Huberfeld, who was Seabrook’s co-defendant in the first trial, pleaded guilty to wire fraud conspiracy in May.

In this trial, Rechnitz was caught in fewer inconsistencies on the stand, and he seemed more prepared to answer the defense’s questions. He also spent less time talking about his relationship with de Blasio, testimony that dominated much of the first trial.

At that time, he said he donated tens of thousands of dollars to de Blasio’s re-election campaign in exchange for a direct line to City Hall, including the mayor’s personal phone number and email address. But this time, prosecutors kept Rechnitz’s testimony more narrowly focused on his shady business dealings and on the payment to Seabrook.

The defense argued that Rechnitz would say whatever he thought would help him get a more lenient sentence for his own crime. It was true, they said, that Rechnitz had showered Seabrook with expensive trips, fine cigars, fancy meals, and flattery. But he did not betray his union in response.

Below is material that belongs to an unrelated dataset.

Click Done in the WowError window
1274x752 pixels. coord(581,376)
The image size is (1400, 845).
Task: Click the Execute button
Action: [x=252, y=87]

“You can fault Norman Seabrook for falling for Jona Rechnitz’s act,” said Paul Shechtman, Seabrook’s lawyer. “But boy, was it a good act.”

After the partial verdict was announced Wednesday, the lawyers and the judge left to discuss whether the jury should continue to deliberate. In their absence, Seabrook’s supporters consoled each other. The jury sat, almost completely still, in the silent courtroom, while the man they had just pronounced guilty looked on.